Goal of the exercise
What lines in the records include the string "date"? Return each one.

Data to use
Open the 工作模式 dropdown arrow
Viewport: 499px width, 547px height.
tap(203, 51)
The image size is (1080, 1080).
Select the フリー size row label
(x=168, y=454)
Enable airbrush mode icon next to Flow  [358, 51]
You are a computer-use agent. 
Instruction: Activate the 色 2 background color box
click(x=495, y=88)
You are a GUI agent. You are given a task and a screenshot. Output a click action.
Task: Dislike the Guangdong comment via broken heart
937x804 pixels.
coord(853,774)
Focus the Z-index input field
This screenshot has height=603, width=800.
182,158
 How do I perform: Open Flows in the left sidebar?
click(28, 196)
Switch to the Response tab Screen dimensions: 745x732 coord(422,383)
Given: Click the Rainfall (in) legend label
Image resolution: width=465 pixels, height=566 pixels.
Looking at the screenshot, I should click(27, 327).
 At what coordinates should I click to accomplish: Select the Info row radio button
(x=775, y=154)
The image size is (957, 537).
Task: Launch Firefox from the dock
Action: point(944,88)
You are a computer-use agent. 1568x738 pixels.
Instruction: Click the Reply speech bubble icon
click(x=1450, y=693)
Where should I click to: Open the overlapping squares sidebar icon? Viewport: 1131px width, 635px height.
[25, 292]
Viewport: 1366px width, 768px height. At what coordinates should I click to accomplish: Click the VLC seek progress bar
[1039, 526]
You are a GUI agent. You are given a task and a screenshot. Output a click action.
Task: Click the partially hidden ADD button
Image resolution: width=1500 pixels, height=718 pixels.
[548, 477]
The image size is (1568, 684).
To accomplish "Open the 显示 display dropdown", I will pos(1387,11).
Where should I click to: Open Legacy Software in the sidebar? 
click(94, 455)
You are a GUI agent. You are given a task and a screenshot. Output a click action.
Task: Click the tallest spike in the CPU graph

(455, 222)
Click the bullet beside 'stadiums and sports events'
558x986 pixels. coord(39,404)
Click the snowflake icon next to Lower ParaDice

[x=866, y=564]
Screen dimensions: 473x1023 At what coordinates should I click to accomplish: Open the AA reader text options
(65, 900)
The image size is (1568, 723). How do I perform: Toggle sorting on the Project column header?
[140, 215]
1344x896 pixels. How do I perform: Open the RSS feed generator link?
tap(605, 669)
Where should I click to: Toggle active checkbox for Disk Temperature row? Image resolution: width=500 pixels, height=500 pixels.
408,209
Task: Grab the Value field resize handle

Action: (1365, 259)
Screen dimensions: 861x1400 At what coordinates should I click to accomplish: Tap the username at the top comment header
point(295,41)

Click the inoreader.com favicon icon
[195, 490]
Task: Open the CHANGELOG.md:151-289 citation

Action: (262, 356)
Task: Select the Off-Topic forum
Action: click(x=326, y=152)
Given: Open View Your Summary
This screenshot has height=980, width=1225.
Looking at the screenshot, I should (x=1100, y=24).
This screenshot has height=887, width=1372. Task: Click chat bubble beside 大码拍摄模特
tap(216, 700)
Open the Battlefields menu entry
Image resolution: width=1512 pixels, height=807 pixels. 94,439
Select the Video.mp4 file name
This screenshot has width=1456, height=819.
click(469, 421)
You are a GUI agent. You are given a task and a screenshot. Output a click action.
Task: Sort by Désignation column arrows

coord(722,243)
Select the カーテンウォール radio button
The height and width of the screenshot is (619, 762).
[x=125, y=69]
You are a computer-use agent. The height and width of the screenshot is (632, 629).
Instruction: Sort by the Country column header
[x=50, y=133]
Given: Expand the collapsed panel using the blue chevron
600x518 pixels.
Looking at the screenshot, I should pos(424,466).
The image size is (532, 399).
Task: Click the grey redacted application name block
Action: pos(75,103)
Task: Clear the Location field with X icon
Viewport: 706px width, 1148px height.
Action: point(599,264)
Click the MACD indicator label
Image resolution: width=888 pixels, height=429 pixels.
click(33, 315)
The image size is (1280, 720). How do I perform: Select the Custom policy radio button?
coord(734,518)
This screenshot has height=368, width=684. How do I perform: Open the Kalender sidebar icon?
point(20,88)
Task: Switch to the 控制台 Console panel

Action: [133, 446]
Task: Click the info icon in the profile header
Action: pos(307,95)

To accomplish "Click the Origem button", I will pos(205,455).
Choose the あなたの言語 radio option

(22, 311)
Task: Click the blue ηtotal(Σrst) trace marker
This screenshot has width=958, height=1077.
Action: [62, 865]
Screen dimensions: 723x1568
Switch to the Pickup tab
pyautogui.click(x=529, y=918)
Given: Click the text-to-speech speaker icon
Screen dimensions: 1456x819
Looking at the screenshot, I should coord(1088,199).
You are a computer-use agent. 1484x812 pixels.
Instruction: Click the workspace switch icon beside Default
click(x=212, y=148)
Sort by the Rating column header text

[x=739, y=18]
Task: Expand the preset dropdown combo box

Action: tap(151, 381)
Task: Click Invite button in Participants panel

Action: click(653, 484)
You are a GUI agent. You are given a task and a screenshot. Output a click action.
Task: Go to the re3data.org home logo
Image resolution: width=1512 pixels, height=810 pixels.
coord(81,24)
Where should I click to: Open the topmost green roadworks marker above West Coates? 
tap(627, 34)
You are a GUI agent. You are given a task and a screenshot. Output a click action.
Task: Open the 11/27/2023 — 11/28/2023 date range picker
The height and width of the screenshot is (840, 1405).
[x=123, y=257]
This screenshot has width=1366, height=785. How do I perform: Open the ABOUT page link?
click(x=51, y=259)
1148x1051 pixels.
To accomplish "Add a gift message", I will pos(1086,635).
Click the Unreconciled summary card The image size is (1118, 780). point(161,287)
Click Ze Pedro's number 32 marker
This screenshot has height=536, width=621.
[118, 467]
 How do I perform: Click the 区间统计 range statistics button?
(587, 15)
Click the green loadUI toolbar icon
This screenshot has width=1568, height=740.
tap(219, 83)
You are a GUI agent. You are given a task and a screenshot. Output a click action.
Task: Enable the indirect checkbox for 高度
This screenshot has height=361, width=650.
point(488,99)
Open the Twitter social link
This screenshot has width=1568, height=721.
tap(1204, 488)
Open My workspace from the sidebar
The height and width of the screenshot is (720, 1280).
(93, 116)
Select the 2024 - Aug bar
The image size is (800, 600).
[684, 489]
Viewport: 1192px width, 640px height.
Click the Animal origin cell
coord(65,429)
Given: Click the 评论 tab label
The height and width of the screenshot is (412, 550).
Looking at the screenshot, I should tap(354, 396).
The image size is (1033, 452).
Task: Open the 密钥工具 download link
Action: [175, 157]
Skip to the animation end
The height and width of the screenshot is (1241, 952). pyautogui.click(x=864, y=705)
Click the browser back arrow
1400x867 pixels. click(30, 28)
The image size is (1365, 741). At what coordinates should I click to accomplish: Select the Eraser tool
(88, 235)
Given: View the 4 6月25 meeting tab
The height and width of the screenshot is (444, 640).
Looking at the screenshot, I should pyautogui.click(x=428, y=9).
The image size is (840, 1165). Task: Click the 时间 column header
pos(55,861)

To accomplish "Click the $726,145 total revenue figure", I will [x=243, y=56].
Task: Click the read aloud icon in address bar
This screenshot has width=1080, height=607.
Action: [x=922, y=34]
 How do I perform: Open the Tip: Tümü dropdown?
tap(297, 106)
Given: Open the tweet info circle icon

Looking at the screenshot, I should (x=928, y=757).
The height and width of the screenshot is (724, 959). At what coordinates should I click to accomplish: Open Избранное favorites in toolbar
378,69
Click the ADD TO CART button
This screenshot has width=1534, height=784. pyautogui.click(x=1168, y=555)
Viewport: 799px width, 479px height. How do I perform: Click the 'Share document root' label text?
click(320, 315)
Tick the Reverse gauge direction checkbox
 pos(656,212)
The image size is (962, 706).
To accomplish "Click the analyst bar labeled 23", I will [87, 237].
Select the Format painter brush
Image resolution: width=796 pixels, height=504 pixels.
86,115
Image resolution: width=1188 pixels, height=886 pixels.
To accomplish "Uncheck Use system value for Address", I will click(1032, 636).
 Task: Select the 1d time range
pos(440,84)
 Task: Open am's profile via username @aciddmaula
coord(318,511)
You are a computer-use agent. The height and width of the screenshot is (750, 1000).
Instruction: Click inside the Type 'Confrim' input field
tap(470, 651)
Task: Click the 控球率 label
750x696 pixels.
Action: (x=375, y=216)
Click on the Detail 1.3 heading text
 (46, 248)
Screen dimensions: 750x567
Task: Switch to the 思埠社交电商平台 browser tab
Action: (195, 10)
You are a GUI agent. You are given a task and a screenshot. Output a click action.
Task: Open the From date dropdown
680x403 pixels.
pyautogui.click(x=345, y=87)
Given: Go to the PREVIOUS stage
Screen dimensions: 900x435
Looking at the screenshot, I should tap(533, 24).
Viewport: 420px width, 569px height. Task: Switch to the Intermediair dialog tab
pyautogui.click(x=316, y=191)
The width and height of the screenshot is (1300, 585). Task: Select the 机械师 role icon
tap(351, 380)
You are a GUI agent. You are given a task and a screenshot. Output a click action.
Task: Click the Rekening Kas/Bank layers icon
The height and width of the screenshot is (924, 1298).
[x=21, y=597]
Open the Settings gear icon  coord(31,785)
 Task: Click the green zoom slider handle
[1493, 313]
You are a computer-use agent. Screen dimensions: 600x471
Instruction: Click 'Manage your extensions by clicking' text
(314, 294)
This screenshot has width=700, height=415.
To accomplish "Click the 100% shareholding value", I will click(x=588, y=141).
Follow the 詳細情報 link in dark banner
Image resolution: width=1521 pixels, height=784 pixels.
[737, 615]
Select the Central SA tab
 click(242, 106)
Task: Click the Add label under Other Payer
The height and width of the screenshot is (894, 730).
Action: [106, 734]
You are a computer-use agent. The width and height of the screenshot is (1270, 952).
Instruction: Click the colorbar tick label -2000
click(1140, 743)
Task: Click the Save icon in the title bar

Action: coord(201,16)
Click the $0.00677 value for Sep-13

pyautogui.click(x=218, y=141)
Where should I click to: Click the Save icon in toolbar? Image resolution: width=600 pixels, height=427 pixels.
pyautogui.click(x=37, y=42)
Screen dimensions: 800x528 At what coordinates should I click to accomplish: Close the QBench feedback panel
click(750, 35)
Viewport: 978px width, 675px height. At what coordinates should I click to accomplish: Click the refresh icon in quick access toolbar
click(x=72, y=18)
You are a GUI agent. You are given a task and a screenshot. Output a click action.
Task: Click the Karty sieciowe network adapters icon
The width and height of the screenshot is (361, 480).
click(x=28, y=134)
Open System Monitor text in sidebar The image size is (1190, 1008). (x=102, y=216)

Response to the exercise
Task: Open the 11/27/2023 — 11/28/2023 date range picker
Task: Open the From date dropdown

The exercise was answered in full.